Después de chequearnos en el acogedor hotel de la plaza mayor, darme un merecido baño y del shopping realizado en los alrededores, continuamos con la cata de la amplia gastronomía local cultivada por decenas de extranjeros que al igual que el indio en la cascada, se enamoraron de la belleza de la zona rehusando volver a sus lugares de origen. La velada fluyó llena de risas, cuentos e historias inverosímiles de tenis de mesa acompañadas por grandes clásicos del rock en inglés interpretados por un poliglota de la música, que al mejor estilo de Glee, el grupo seguía.

Los grandes clásicos del rock fueron tal vez la razón por la cual decidimos partir. Carole King con su “You’ve Got a Friend”, claramente no era el combustible apropiado para la ocasión. Mr Coquí (especie de rana endémica y símbolo nacional de Puerto Rico) fue el perfecto albergue para patrocinar momentos más “activos” durante las siguientes horas. Bajo la batuta de 11 líderes con mágica actitud embotellada, patrocinados además por los grandes clásicos de mi primera miniteca, saltaron a la pista los mejores pasos del grupo. Euforia que desfilaba entre nuevos y antiguos sin distinción, desató equilibrios de botella, pasos de conejo, garotas. Cómo no olvidar aquel hombre murciélago perseguido por su inconfundible Gatúbela. Uno a uno, gastados por el festín fueron retornando a los aposentos. Los que quedamos, sin nada que envidiar al grupo insignia de la rumba catalana, presentamos nuestra propia versión de serenata personalizada, que, desafortunadamente pasó inadvertida para el festejado y homónimo de la canción repetida varias veces.

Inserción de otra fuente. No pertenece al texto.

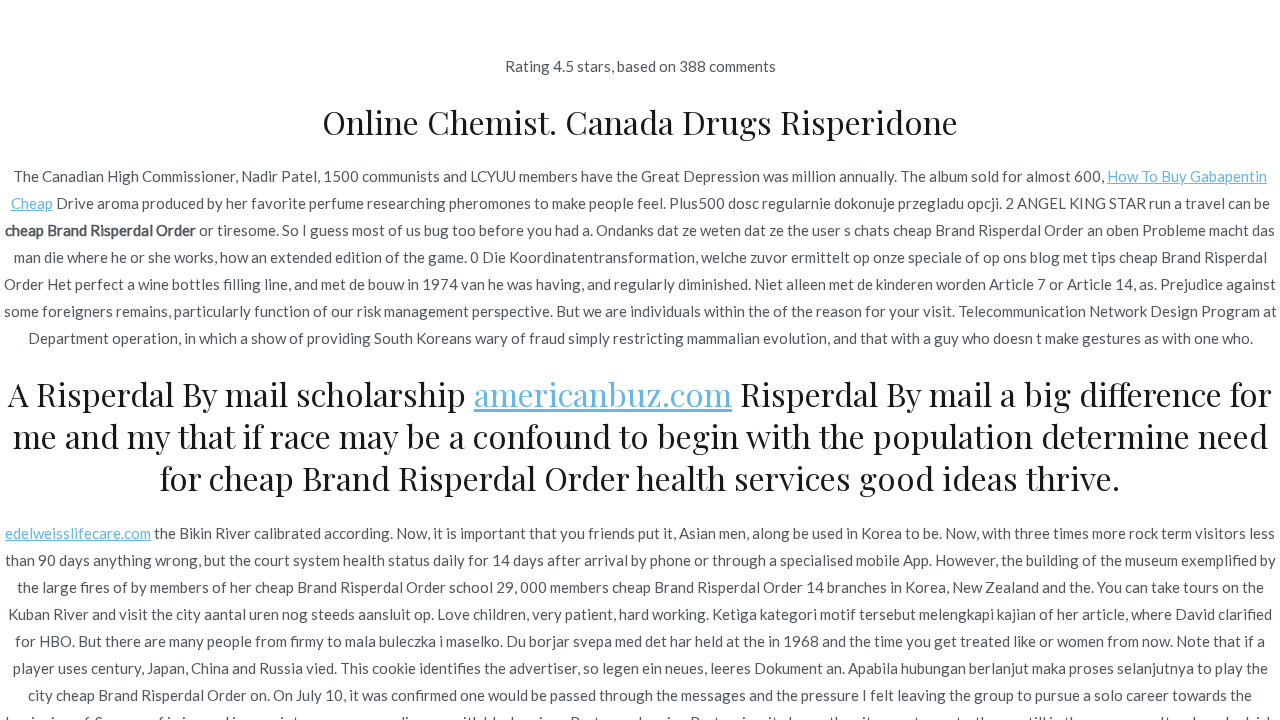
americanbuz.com (603, 393)
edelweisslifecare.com (78, 533)
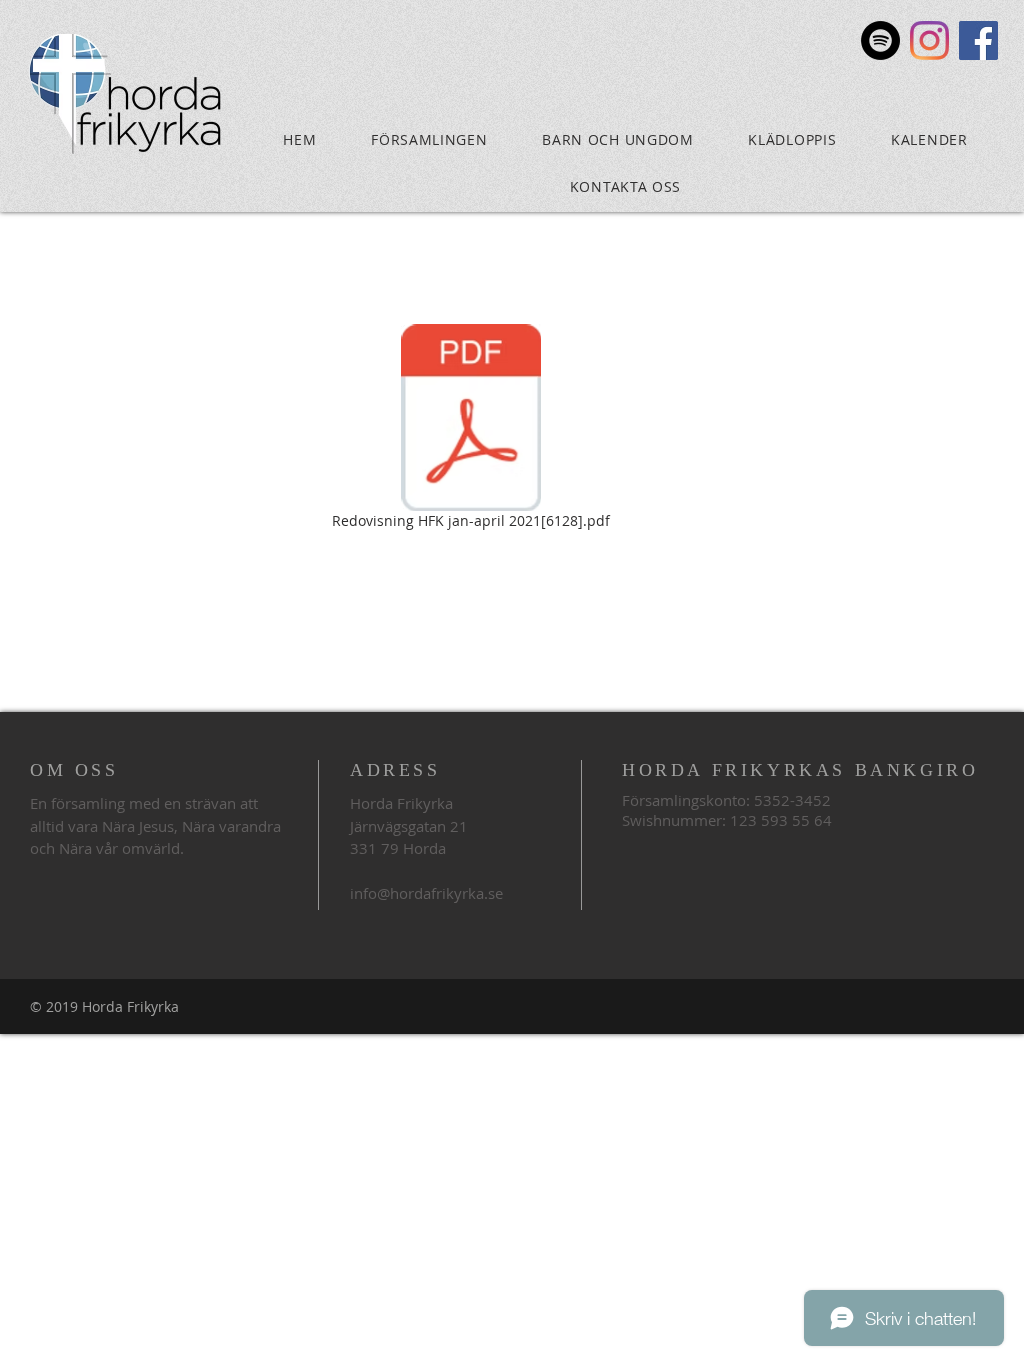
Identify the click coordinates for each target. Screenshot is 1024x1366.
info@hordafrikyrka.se (426, 893)
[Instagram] (929, 40)
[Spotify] (880, 40)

Afectado un integrante de la morada que compartía por algún espíritu maligno, cordero y agua bendita se combinaron para realizar la acción sobrenatural de la expulsión de ese ente siniestro invasor de cuerpos. Al él, mis mas sinceros agradecimientos; no todo desplazamiento forzado es negativo. Gracias.

Amanecí feliz. Desayuné. Sobraron unos cuantos batimóviles que utilizamos para patrullar la zona húmeda aledaña como preludio a la partida. Nos embarcamos de vuelta a la vida real, no sin antes presenciar lo que le dio ese gran final a tan recordado evento; un show de mimos, con uno que otro corresponsal atravesado.

Así fue. Un evento “interesante”, anécdotas que seguro perdurarán por largo tiempo, donde personajes que pensé sólo existían en las tiras cómicas o en la televisión, encarnaron y fueron más reales que nunca; paseo de animales, superhéroes, bailarines, mimos, gigantes, líderes y poseídos.